I am attempting to develop a lambda calculus interpreter, which supports definitions of terms. For that, I'm using the Megaparsec library in Haskell.
I have the following grammar:
term := var | lambda var . term | term term
def := var = term
instruction := :e t | def
My parser should return a list of instructions, where :e t will evaluate to whatever t is reduced, and def will allow me to have named definitions.

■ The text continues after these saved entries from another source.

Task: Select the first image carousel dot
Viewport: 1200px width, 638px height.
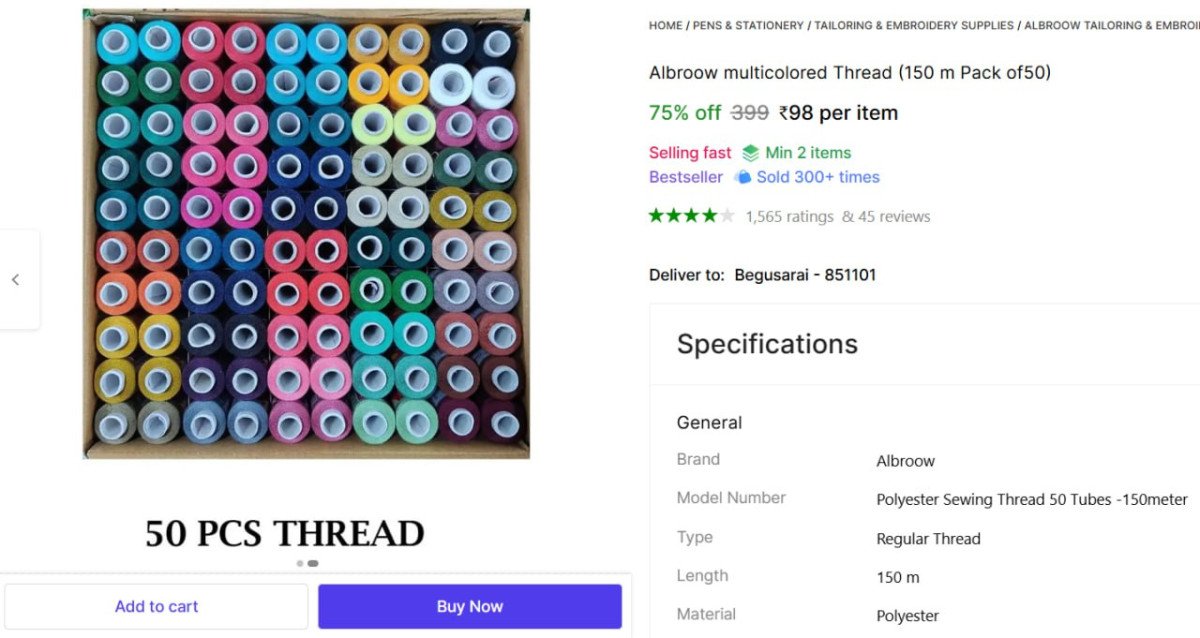Action: pyautogui.click(x=300, y=563)
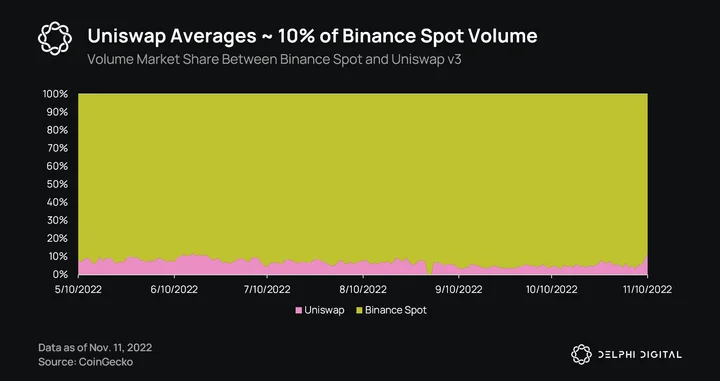Click the 5/10/2022 x-axis date label

coord(79,289)
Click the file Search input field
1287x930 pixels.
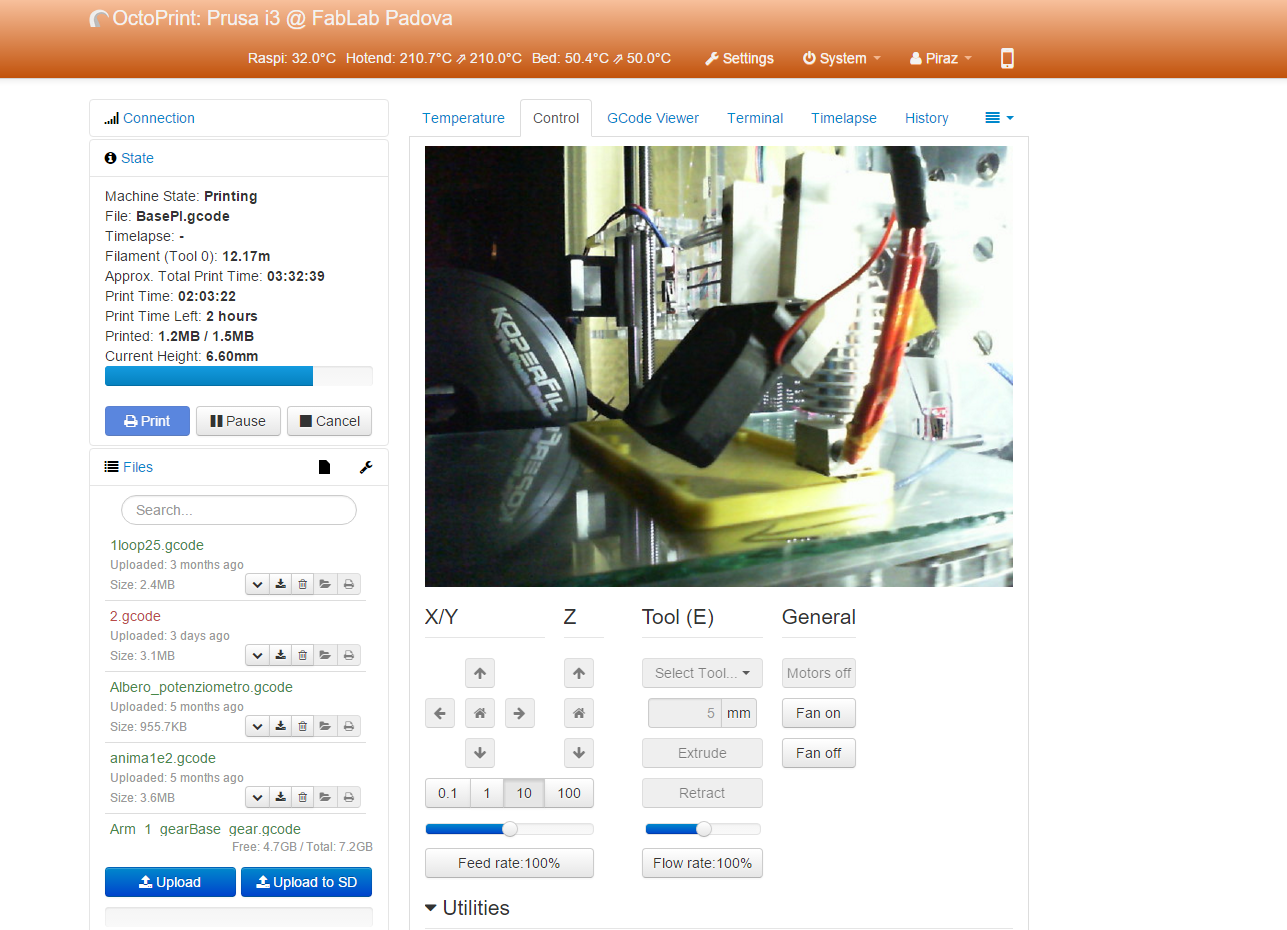tap(239, 510)
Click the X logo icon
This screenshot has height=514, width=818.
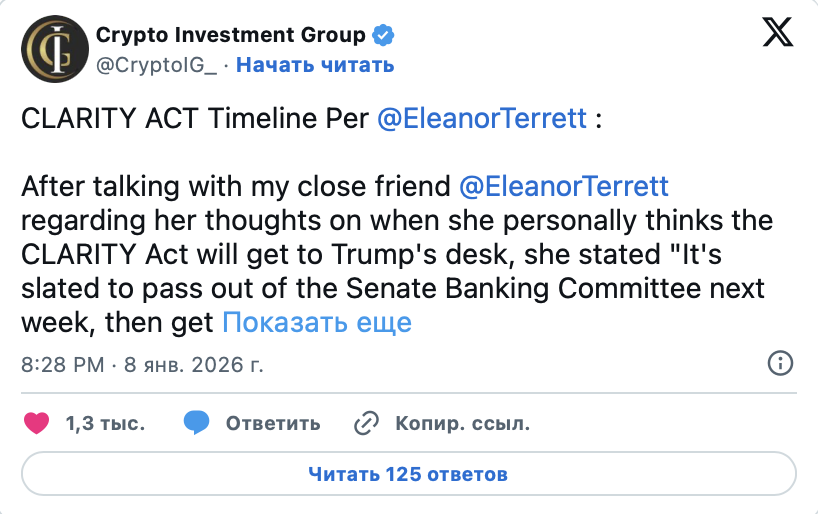point(778,35)
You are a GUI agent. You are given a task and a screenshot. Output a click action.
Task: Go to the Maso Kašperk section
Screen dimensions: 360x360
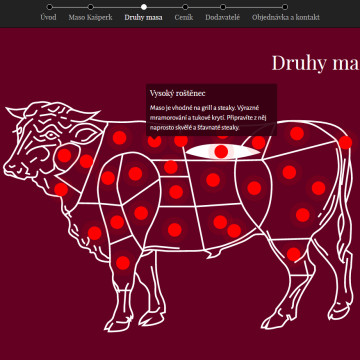click(x=90, y=17)
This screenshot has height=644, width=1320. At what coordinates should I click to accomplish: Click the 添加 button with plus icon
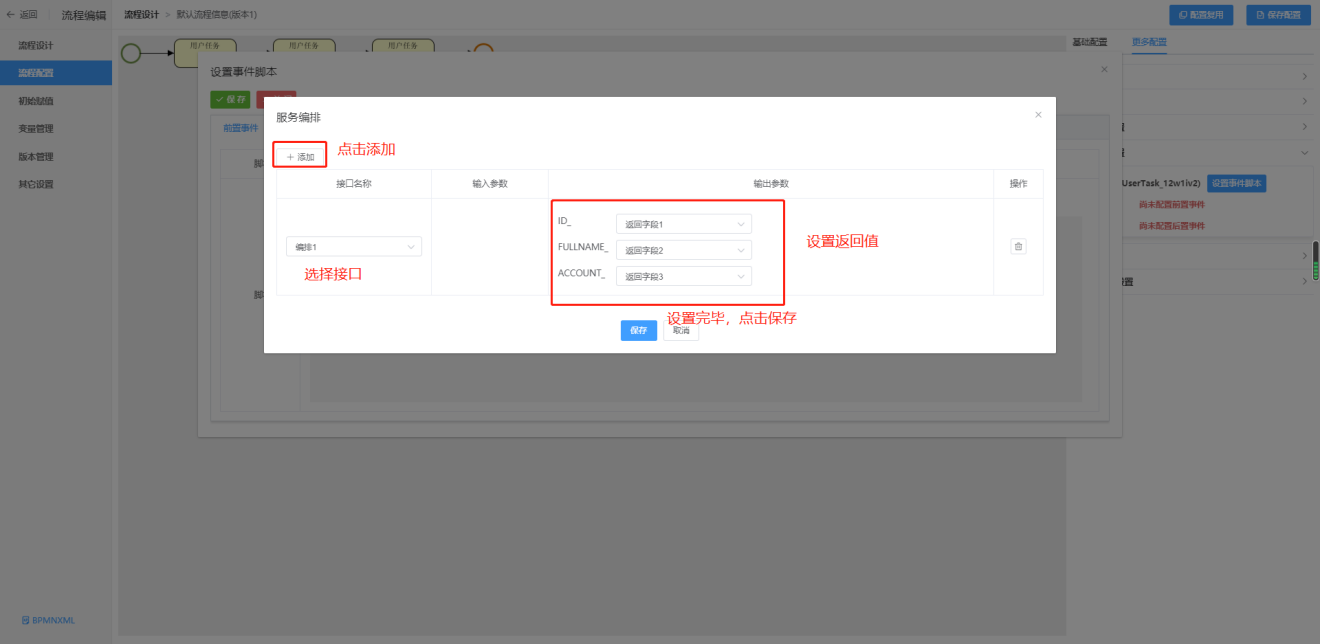[300, 157]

So far, I've managed to parse a very similar grammar, except I'm using semicolons to separate each instruction:
...
instruction := :e t; | def;
I'd like to remove the need for those semicolons, but I'm having no luck with that. My code is currently:
sc :: Parser ()
sc = L.space space1 (L.skipLineComment "--") (L.skipBlockComment "{-" "-}")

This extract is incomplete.